## Start Input for this task
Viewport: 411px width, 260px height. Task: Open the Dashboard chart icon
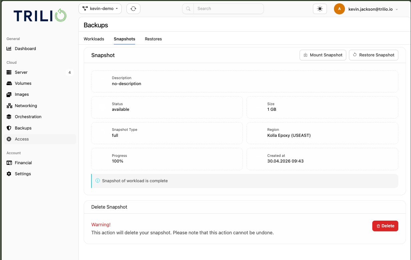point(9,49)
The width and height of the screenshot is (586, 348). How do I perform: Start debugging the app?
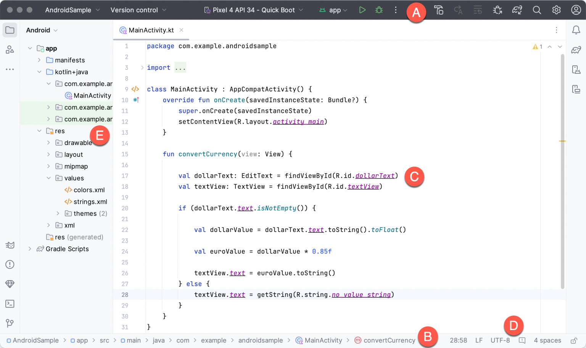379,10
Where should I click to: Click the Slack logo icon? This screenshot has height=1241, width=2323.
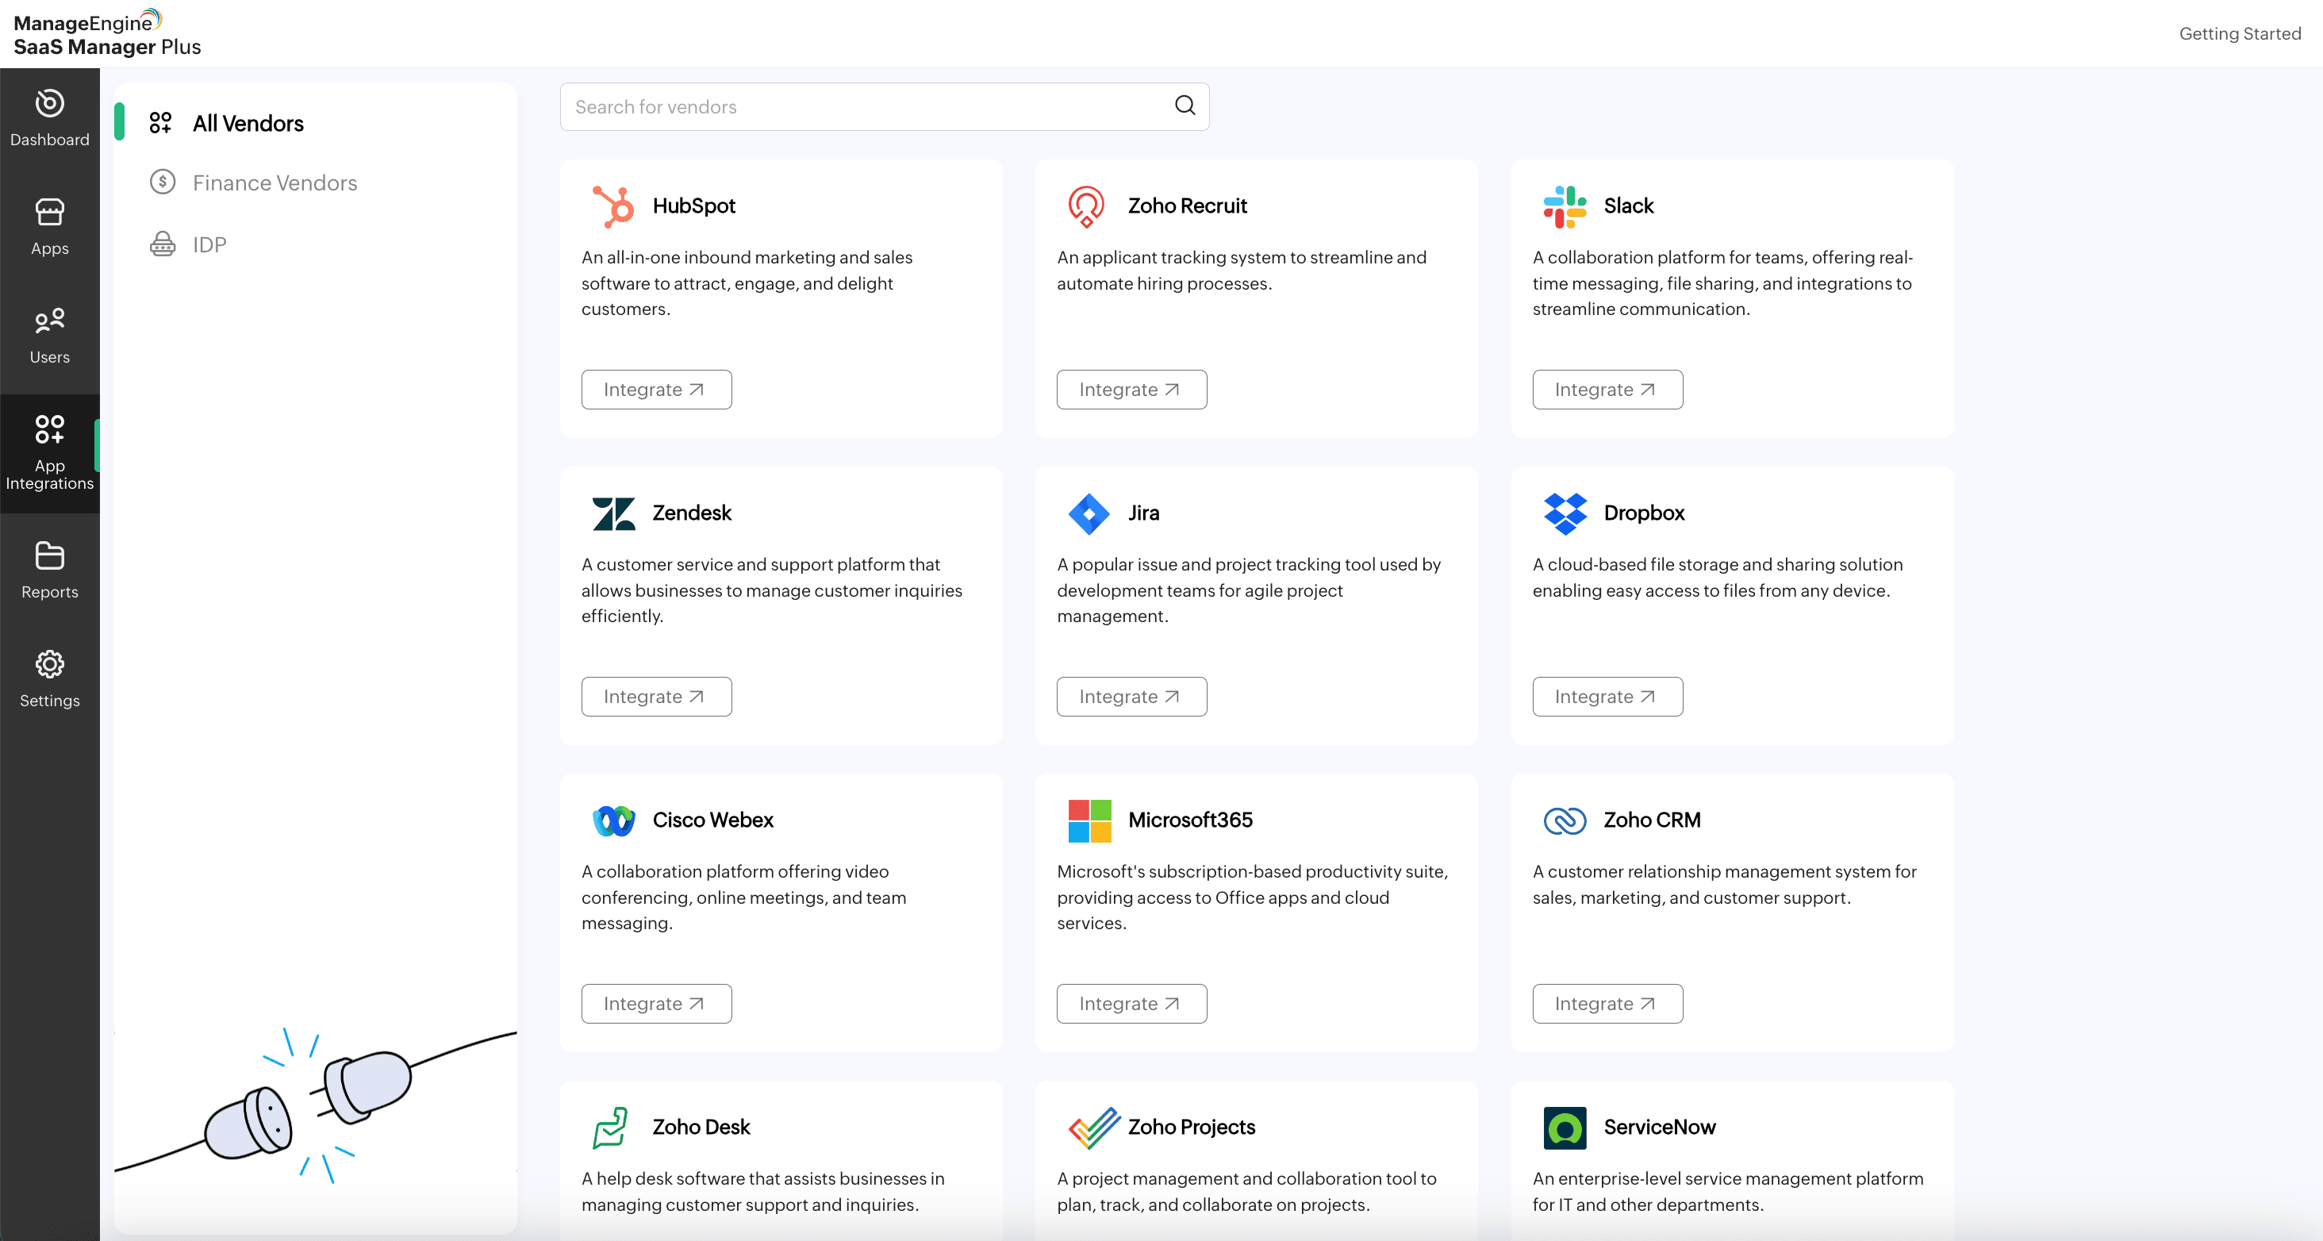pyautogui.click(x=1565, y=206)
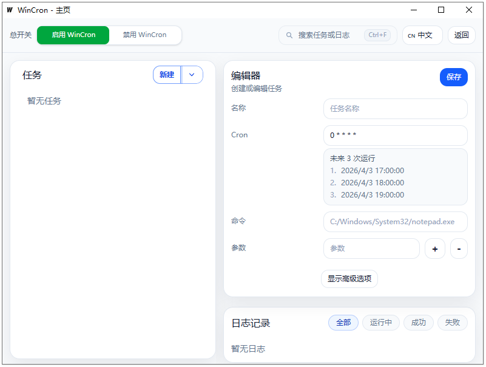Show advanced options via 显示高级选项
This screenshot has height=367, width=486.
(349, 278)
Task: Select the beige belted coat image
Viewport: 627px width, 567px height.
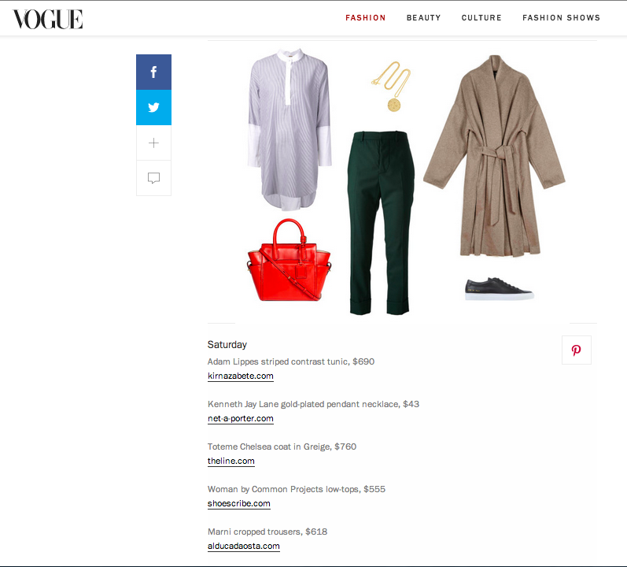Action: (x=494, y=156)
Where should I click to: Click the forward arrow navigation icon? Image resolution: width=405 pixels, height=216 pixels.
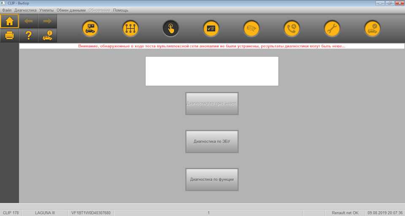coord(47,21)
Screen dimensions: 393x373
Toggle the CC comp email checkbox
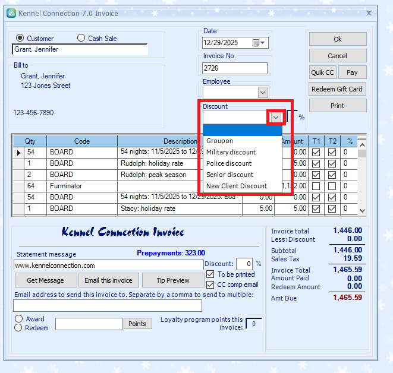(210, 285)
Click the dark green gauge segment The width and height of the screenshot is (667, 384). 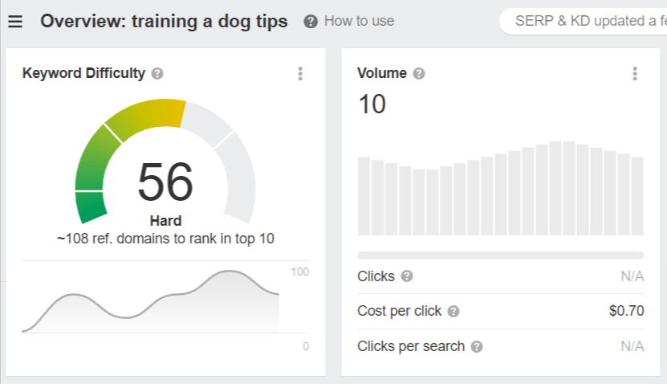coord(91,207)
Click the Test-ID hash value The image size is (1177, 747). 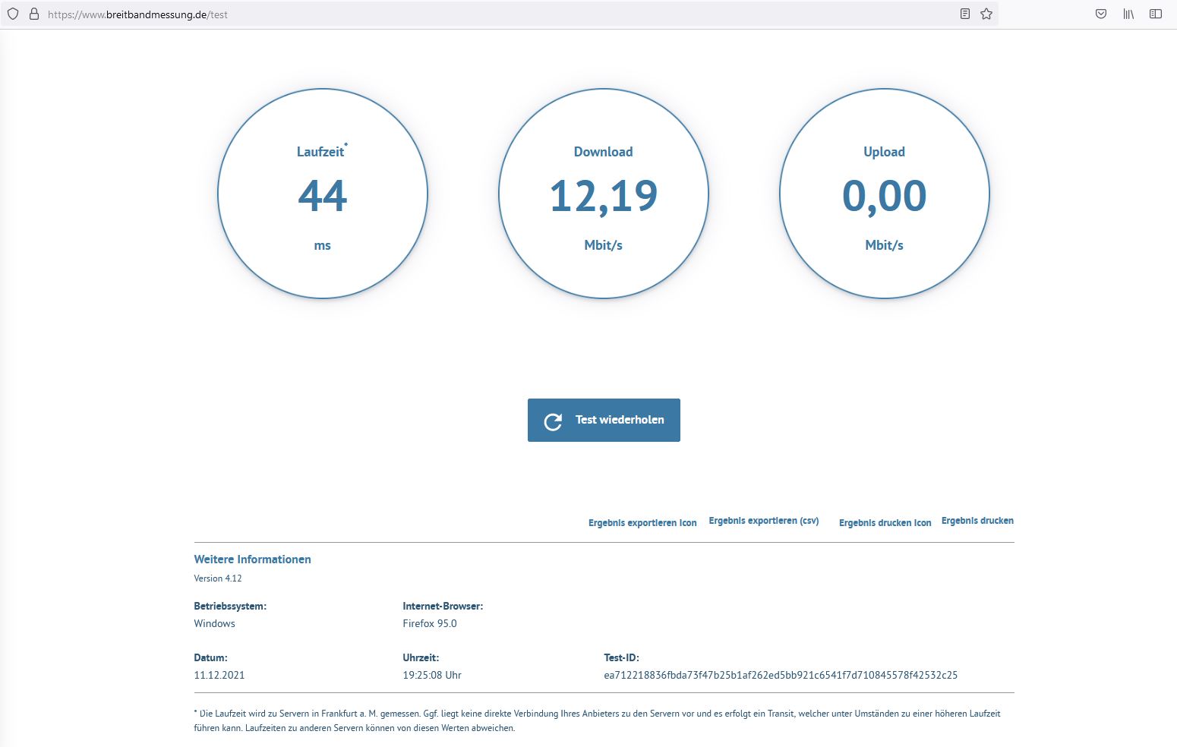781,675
## End Input for this task
**Set task:**
Render the entries as a numbered list, starting with the line that contains "The width and height of the screenshot is (586, 348)." and going on through the line that contains "Action: (x=494, y=156)", both included, with blank lines left out and the pictures omitted.

**Response:**
1. The width and height of the screenshot is (586, 348). How do I perform: Start debugging the app?
2. 379,10
3. Where should I click to: Click the Slack logo icon? This screenshot has height=1241, width=2323.
4. pyautogui.click(x=1565, y=206)
5. Show advanced options via 显示高级选项
6. This screenshot has height=367, width=486.
7. (349, 278)
8. Task: Select the beige belted coat image
9. Viewport: 627px width, 567px height.
10. Action: (x=494, y=156)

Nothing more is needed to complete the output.